Issa currently works with Mennonite Central Committee (MCC) Zambia and Malawi as a Peacebuilding Coordinator. In 2006, Issa developed Peace Club to foster a culture of peace to reduce violence and welcome forgiveness. The curriculum was originally developed for children in schools in Zambia. “I assist Zambia Correctional Service to implement Peace Club in prisons to create a culture of peace in cells and victim offender programs to restore relationships between offenders and victims,” explained Issa. “We assist victims to choose forgiveness instead of revenge and help offenders to repent as an essential step in the path towards reconciliation.” 
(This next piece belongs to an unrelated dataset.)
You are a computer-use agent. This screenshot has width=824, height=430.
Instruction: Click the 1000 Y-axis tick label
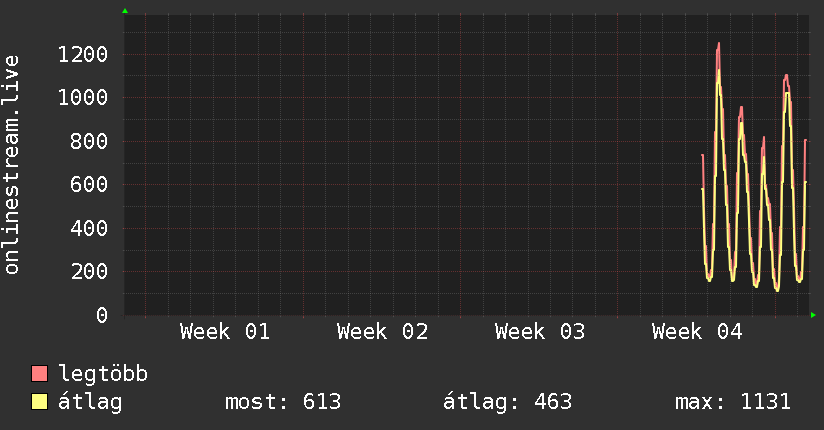point(83,97)
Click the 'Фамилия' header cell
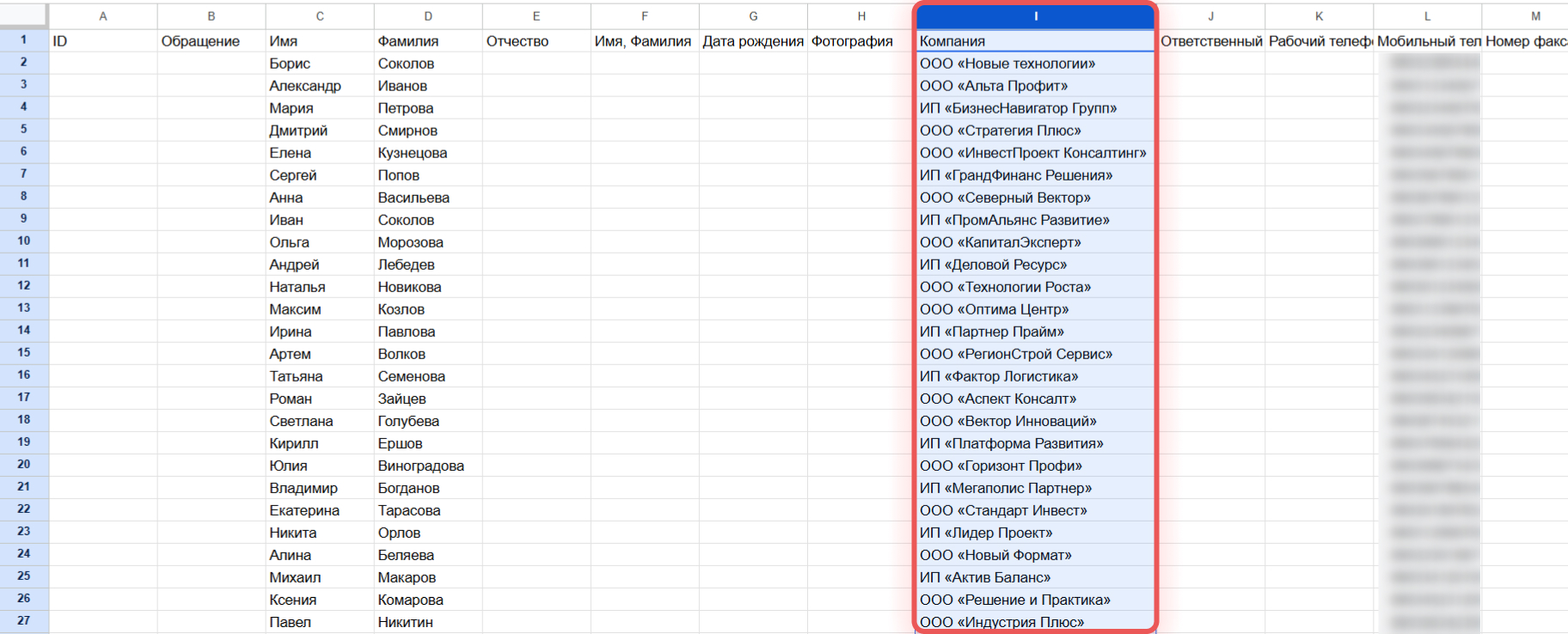Image resolution: width=1568 pixels, height=634 pixels. 428,41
Recently, Issa partnered with The Meeting House church to tailor his original Peace Club curriculum and adapt it for a Canadian church audience. “Canada is a multi-racial and ethnic country and therefore these neighbours come from conflict countries, diverse backgrounds, and they come with baggage and issues,” said Issa in an interview with MCC Canada. “They don’t leave those issues behind. It’s different, and people need to learn ways and means to handle these differences. This is why Peace Clubs are needed in Canada.”
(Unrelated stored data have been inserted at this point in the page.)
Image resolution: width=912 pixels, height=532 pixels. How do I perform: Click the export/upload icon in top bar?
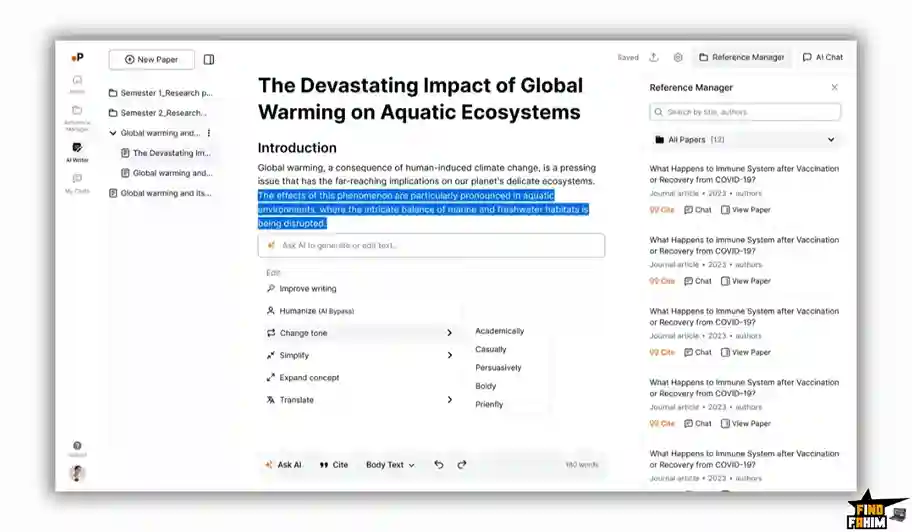tap(654, 58)
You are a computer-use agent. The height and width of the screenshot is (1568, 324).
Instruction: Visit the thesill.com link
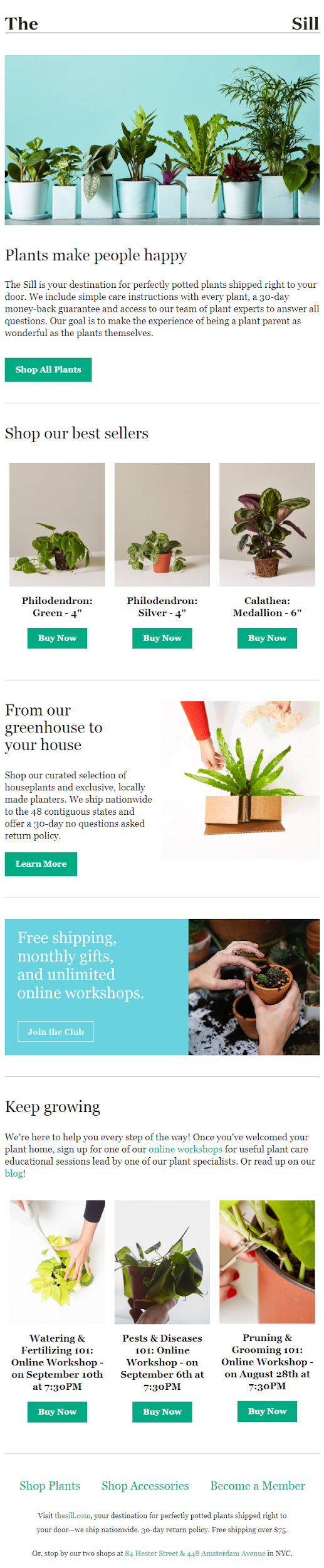(73, 1515)
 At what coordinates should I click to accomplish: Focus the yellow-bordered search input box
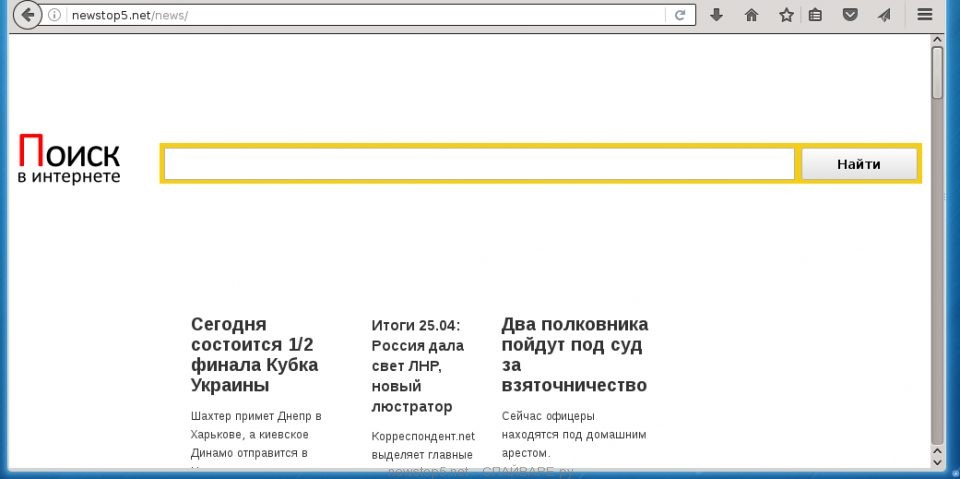pos(479,164)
For her MPACS internship, Bethany worked at The Meeting House as a Way of Peace Developer to reconstruct Issa’s curriculum to fit Canada’s church audience. “I wanted to bring the theories and skills I was learning in MPACS into a faith-based organization that has a strong focus on peace,” she said. “In my research for MPACS, I had been exploring the role of spirituality and religion in conflict transformation and peacebuilding, and I was curious to see how the Anabaptist tradition in a contemporary context was approaching peace.”

Bethany SerengheuAccording to Bethany, there were two main objectives for redeveloping the curriculum. “The first was to add a theological arc to the curriculum that better reflected the belief of The Meeting House,” she explained. “The other objective was to make the curriculum more contextually relevant for The Meeting House members. New videos were created, while older videos were kept for continuity and connection with the original excellent work done by Issa and others in Zambia.”

The MPACS program at Grebel allowed both Issa and Bethany to deepen and refine tools to address conflict and explore reconciliation and forgiveness. “Grebel empowered me with the skills and knowledge of peace and conflict studies,” reported Issa. “The knowledge I acquired during my master’s degree program had a ripple effect in my work, it has been a milestone in changing the lives of many individuals, families, church communities, and government institutions.”

“My involvement has helped me to grow in the effort of creating human security and making this world a better place to live,” he added. “It gives me joy, satisfaction, and fulfillment when I see people choosing the path of peace instead of violence.”